In consideration thereof,
during the term of this Agreement and for the one hundred eighty (180) day
period immediately following the
period for which a Consultant last performed services for the Client under
this
Agreement, Client shall not, directly
or indirectly, for itself, or on behalf of any other person, firm, corporation
or other entity, whether as principal,
agent, employee, stockholder, partner, member, officer, director, sole
proprietor, or otherwise, solicit, participate in or promote the solicitation
of
such Consultant to leave the employment of Company, or hire or engage such
Consultant.

- _Task prompt_
List each kind of party named in the non-solicitation clause on whose behalf the Client may not act.

- _Source data_
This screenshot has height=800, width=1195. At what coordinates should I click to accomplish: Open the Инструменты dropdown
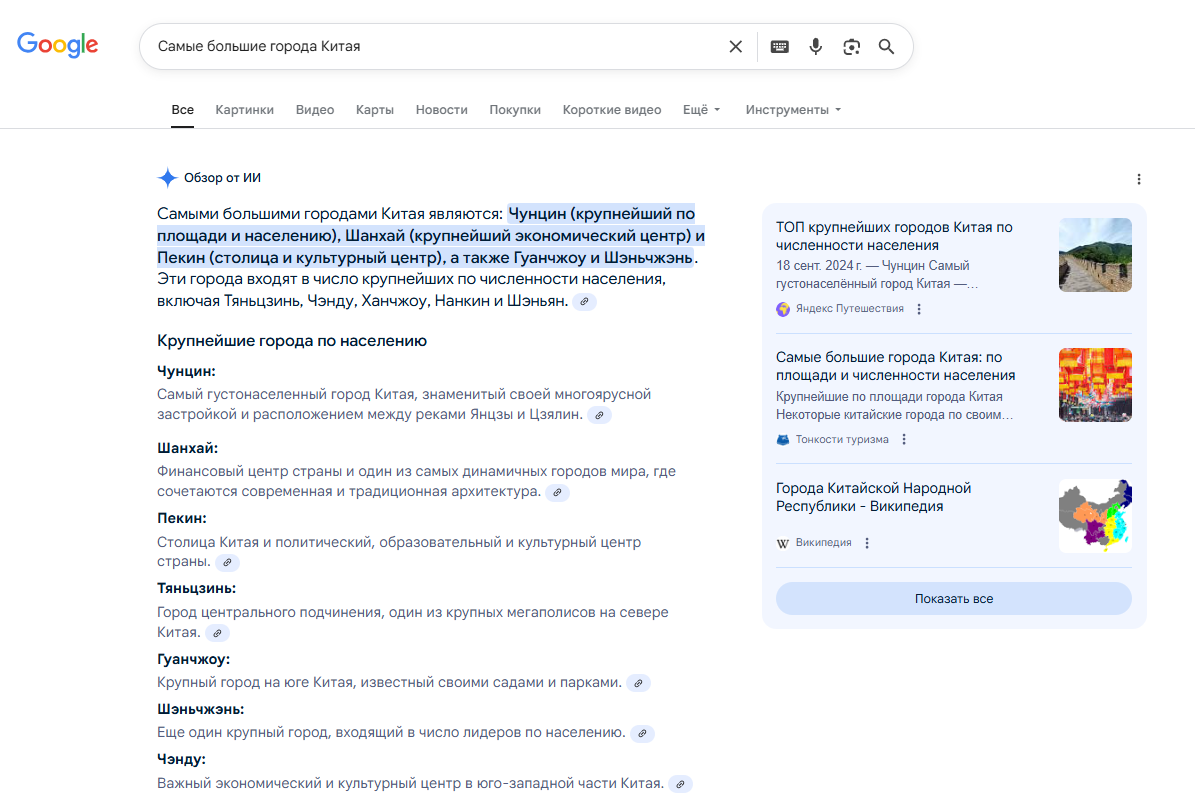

- _Result for this exercise_
Person, firm, corporation, other entity